Pertama kali bingkisan dibuka baunya menyengat memenuhi ruang redaksi, lalu bingkisan dipindahkan ke lantai bawah. “Dari situ hebohlah di media sosial. Website kami sempat turun, ngedrop. Jadi jebih heboh di sosmed dulu. Besoknya tanggal 21 pagi kami dapat pesan melalui akun Instagram Tempo,” imbuhnya.
Teror sampai Tempo Mampus
Pesan itu mengejutkan redaksi. Isi pesannya, sambung Bagja, “Cukup kah kepala babinya? Kalian tak mau mendengar sih, bebal. Kalau kami bakar Tempo itu anarkis. Kami akan meneruskan teror sampai kantor kalian mampus,” ungkapnya.
Sore harinya, redaksi Tempo mendapat kabar jika handphone ibunya Cica diambil alih seseorang. Devicenya di rumah tapi WhatsApp-nya kena hack.
Belum usai mendapat teror kepala babi, pada tanggal 22 Maret pagi datang seseorang menggunakan ojek aplikasi melempar bungkusan lain. Petugas kebersihan mengira itu bingkisan lebaran.
Ketika membukanya kaget bukan kepalang. Ternyata isinya bangkai tikus.
Pada tanggal 22 Maret siang hari, orang yang mengirim pesan ke Instagram Tempo melakukan doxing terhadap Cica. Data-data pribadi Cica tersebar ke sosmed. “Ada rentetan teror dari kepala babi, teror pesan, bangkai tikus, doxing. Enam bangkai tikus itu simbolik terhadap enam host Bocor Alus Tempo,” tambah Wapimred Tempo, Bagja.
Ngeri-ngeri Sedap
Ia mengaku awak redaksi sangat was-was terhadap rentetan teror tersebut.
“Kami ngeri-ngeri sedap. Mengapa? Karena kami tahu sedang diteror tapi kami tidak tau siapa pelakkunya. Kami melakukan SOP baru di Tempo. Meningkatkan keamanan, membentuk crisis center,” jelasnya.
Saat ini, sambung Bagja, setiap wartawan Tempo tidak boleh ke narausmber sendirian. Liputan harus ada backup. Harus melapor ke atasan, level di atas wartawan harus tahu.

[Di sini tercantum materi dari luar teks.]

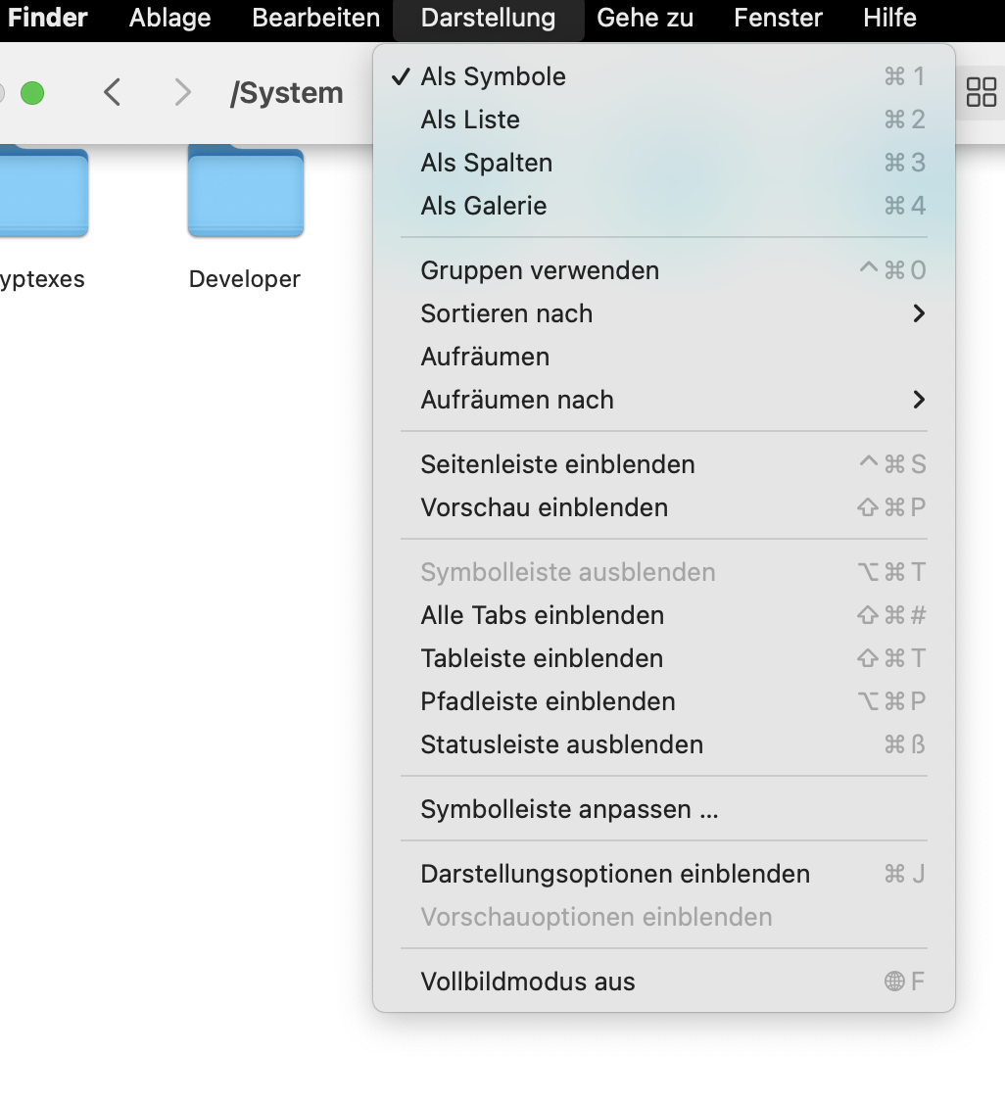Viewport: 1005px width, 1102px height.
Task: Hide the status bar with Statusleiste ausblenden
Action: tap(561, 744)
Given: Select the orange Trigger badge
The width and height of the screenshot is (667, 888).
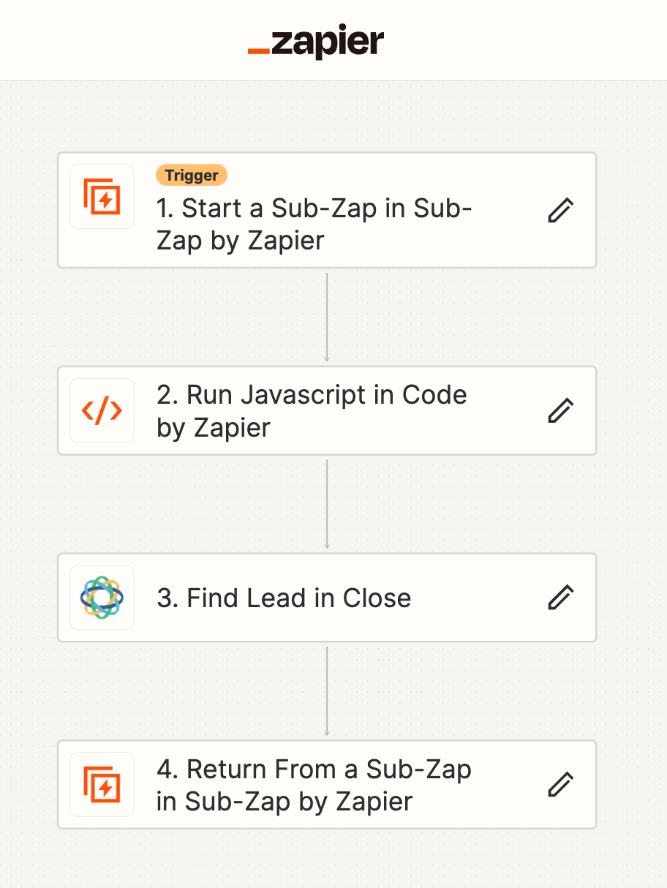Looking at the screenshot, I should pyautogui.click(x=191, y=175).
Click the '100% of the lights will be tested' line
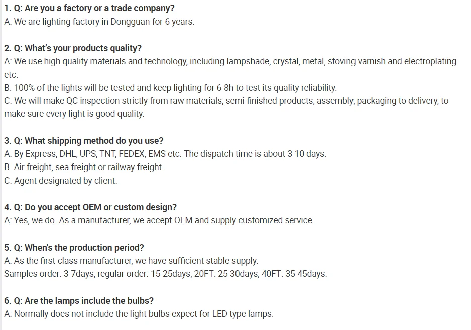Image resolution: width=471 pixels, height=330 pixels. pyautogui.click(x=170, y=88)
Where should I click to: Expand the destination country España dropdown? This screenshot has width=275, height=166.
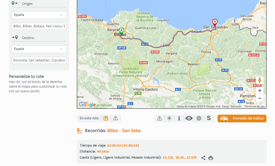(39, 49)
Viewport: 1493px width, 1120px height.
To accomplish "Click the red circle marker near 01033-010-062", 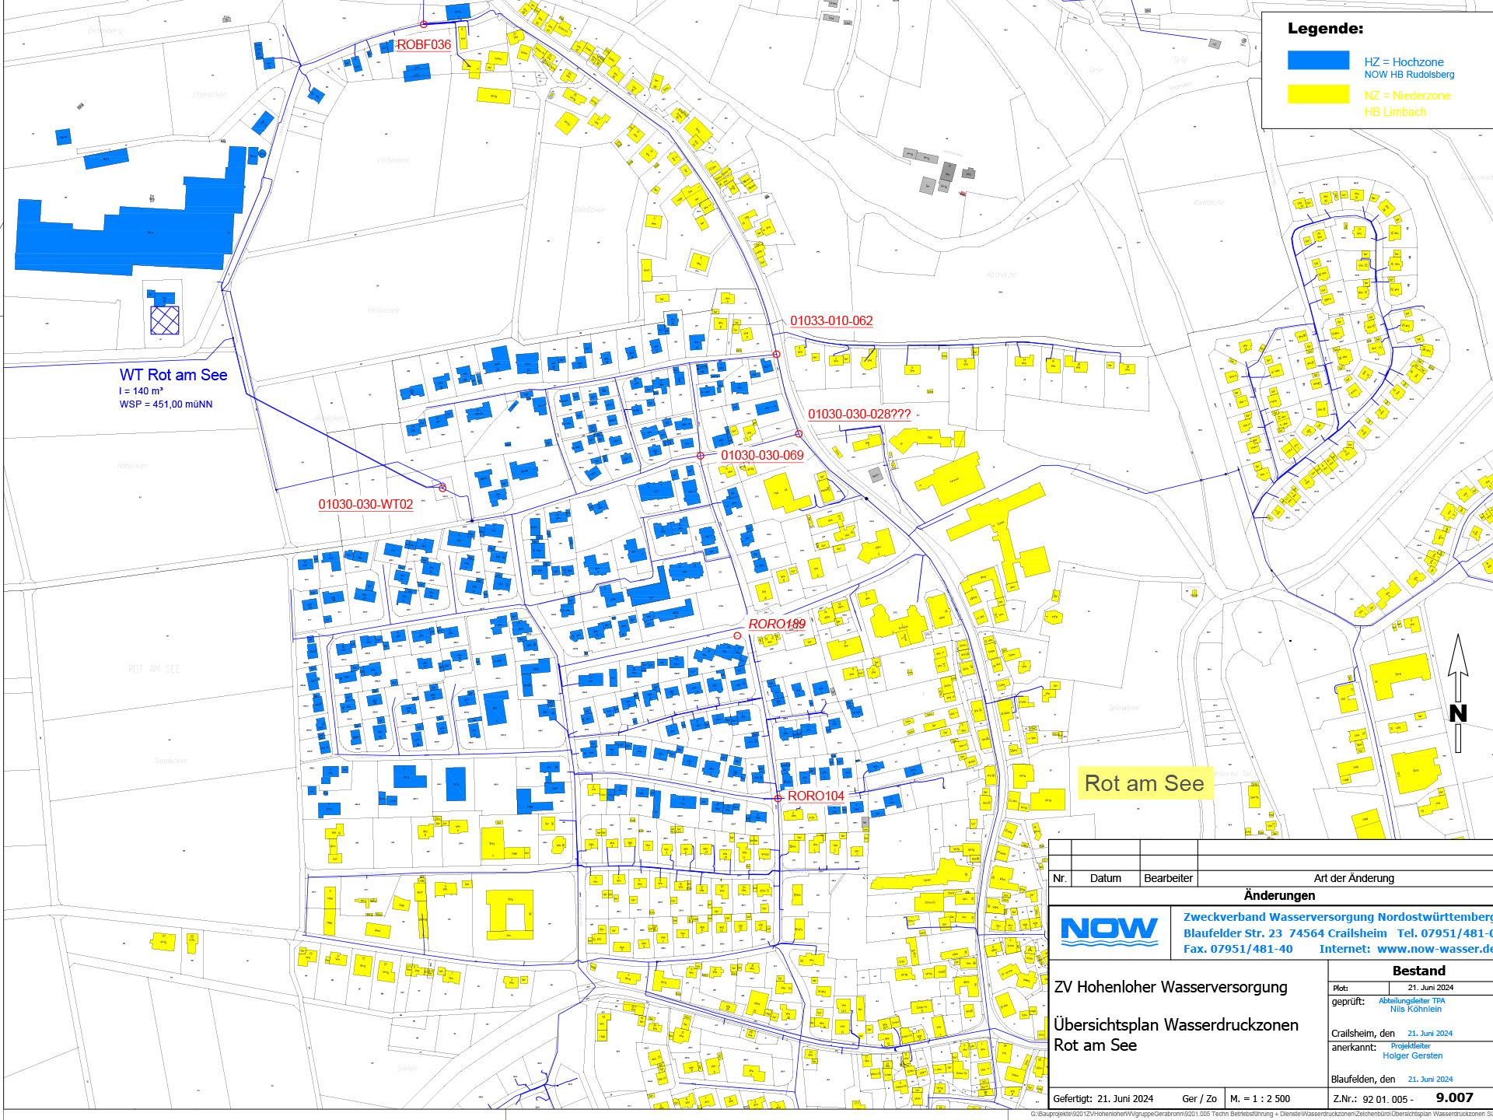I will 776,355.
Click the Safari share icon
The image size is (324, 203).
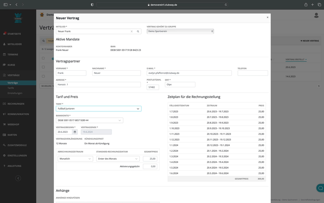tap(306, 5)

“Kami membentuk crisis center. Saya sendiri ke stasiun telvisi dikawal. Kami tahu teror ini ancaman seirus. Saat menerima kepala babi masih bisa tertawa, setelah mendapat kiriman bangkai tikus, kami silent semua. Diam semua. Ini serius terornya,” ungkap Bagja.
Harus Diusut Tuntas
Menanggapi hal ini Psikologi Forensik, Reza Indagiri, menjelaskan secara normatif ini adalah sebuah ancaman nyata. Ancaman adalah persoalan hukum, pidana.
Dalam persidangan, Hakim selalu menilai dua hal. Pertama bobot kesengajaan, kedua bobot cedera dari korban. Baik cedera fisik atau psikis.
“Anggap saja tidak ada cedera. Faktanya ancaman itu sudah berlangsung. Karena itu, dalam kasus ini hukum harus ditegakan. Ini sudah pidana,” tegasnya.
Terkait kiriman babi dan tikus, Reza juga menafsirkan dua hal. Pertama ini adalah penistaan terhadap kemanusiaan yang bebas hidup aman dan nyaman. Kedua penistaan hewan. Kekerasan terhadap hewan yang jadi objek penganiyaan. Ini simbol kekerasan.
“Tidak ada alasan bagi negara untuk abai. Ini harus ada penindakan tegas karena sudah masuk ranah pidana,” jelasnya.
Ia juga meminta agar Prabowo berlaku tegas terhadap jajarannya di Istana.
“Tidak lagi menanggapi hal ini dengan nirempati, seperti respons dari Jubir Istana Hasan Nasbi, yang menyuruh agar kepala babi tersebut dimasak,” tegas Reza.